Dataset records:
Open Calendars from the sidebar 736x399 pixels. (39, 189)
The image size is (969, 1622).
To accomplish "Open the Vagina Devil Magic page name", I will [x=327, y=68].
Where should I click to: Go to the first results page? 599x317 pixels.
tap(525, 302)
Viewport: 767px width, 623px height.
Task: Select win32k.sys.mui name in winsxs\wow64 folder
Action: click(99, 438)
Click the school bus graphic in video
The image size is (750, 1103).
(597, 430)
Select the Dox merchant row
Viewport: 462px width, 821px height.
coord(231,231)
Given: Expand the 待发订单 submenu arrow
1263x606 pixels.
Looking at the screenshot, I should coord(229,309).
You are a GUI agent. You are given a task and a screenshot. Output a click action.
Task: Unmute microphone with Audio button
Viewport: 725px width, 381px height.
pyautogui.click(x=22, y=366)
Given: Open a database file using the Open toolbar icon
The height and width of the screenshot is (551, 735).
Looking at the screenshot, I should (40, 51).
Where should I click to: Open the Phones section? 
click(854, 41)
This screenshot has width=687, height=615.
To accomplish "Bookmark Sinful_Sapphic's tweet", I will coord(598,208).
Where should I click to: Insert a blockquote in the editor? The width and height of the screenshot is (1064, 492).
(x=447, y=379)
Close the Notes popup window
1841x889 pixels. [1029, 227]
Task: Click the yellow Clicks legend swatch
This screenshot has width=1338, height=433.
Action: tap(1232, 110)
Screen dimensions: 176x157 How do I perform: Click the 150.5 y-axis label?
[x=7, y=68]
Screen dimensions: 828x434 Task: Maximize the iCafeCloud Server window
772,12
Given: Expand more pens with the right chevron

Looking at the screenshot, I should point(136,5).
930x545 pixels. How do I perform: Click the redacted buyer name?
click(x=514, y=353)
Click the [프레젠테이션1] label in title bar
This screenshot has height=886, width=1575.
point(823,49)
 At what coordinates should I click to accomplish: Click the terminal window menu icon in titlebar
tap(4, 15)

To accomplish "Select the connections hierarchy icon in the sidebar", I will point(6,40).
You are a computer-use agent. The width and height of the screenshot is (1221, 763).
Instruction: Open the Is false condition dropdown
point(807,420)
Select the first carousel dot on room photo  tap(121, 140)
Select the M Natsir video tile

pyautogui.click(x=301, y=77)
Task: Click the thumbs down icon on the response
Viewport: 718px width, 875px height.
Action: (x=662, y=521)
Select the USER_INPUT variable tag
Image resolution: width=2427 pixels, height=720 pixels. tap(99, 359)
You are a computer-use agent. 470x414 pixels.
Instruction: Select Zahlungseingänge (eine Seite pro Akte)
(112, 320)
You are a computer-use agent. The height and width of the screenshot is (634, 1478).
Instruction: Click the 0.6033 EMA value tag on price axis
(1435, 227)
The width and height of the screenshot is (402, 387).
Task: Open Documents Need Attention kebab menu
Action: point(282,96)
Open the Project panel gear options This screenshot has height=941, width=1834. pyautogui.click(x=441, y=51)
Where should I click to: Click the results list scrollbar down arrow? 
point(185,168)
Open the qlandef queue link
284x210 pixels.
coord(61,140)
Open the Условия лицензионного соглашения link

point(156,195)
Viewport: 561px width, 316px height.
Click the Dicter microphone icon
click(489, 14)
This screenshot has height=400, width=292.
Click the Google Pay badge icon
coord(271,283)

§ Written problem: Please edit the records above by replacing "Where should I click to:" with "Which spot should I tap to:" everywhere it appears, keeping all other text unchanged.

§ Task solution:
Open Calendars from the sidebar 736x399 pixels. (39, 189)
The image size is (969, 1622).
To accomplish "Open the Vagina Devil Magic page name", I will [x=327, y=68].
Which spot should I tap to: Go to the first results page? 599x317 pixels.
tap(525, 302)
Viewport: 767px width, 623px height.
Task: Select win32k.sys.mui name in winsxs\wow64 folder
Action: click(99, 438)
Click the school bus graphic in video
The image size is (750, 1103).
(597, 430)
Select the Dox merchant row
Viewport: 462px width, 821px height.
coord(231,231)
Given: Expand the 待发订单 submenu arrow
1263x606 pixels.
Looking at the screenshot, I should coord(229,309).
You are a GUI agent. You are given a task and a screenshot. Output a click action.
Task: Unmute microphone with Audio button
Viewport: 725px width, 381px height.
pyautogui.click(x=22, y=366)
Given: Open a database file using the Open toolbar icon
The height and width of the screenshot is (551, 735).
Looking at the screenshot, I should (40, 51).
Which spot should I tap to: Open the Phones section? 
click(854, 41)
This screenshot has width=687, height=615.
To accomplish "Bookmark Sinful_Sapphic's tweet", I will coord(598,208).
Which spot should I tap to: Insert a blockquote in the editor? The width and height of the screenshot is (1064, 492).
(x=447, y=379)
Close the Notes popup window
1841x889 pixels. [1029, 227]
Task: Click the yellow Clicks legend swatch
This screenshot has width=1338, height=433.
Action: tap(1232, 110)
Screen dimensions: 176x157 How do I perform: Click the 150.5 y-axis label?
[x=7, y=68]
Screen dimensions: 828x434 Task: Maximize the iCafeCloud Server window
772,12
Given: Expand more pens with the right chevron

Looking at the screenshot, I should point(136,5).
930x545 pixels. How do I perform: Click the redacted buyer name?
click(x=514, y=353)
Click the [프레젠테이션1] label in title bar
This screenshot has height=886, width=1575.
point(823,49)
 At what coordinates should I click to accomplish: Click the terminal window menu icon in titlebar
tap(4, 15)

To accomplish "Select the connections hierarchy icon in the sidebar", I will point(6,40).
You are a computer-use agent. The width and height of the screenshot is (1221, 763).
Instruction: Open the Is false condition dropdown
point(807,420)
Select the first carousel dot on room photo  tap(121, 140)
Select the M Natsir video tile

pyautogui.click(x=301, y=77)
Task: Click the thumbs down icon on the response
Viewport: 718px width, 875px height.
Action: (x=662, y=521)
Select the USER_INPUT variable tag
Image resolution: width=2427 pixels, height=720 pixels. tap(99, 359)
You are a computer-use agent. 470x414 pixels.
Instruction: Select Zahlungseingänge (eine Seite pro Akte)
(112, 320)
You are a computer-use agent. The height and width of the screenshot is (634, 1478).
Instruction: Click the 0.6033 EMA value tag on price axis
(1435, 227)
The width and height of the screenshot is (402, 387).
Task: Open Documents Need Attention kebab menu
Action: point(282,96)
Open the Project panel gear options This screenshot has height=941, width=1834. pyautogui.click(x=441, y=51)
Which spot should I tap to: Click the results list scrollbar down arrow? 
point(185,168)
Open the qlandef queue link
284x210 pixels.
coord(61,140)
Open the Условия лицензионного соглашения link

point(156,195)
Viewport: 561px width, 316px height.
Click the Dicter microphone icon
click(489, 14)
This screenshot has height=400, width=292.
Click the Google Pay badge icon
coord(271,283)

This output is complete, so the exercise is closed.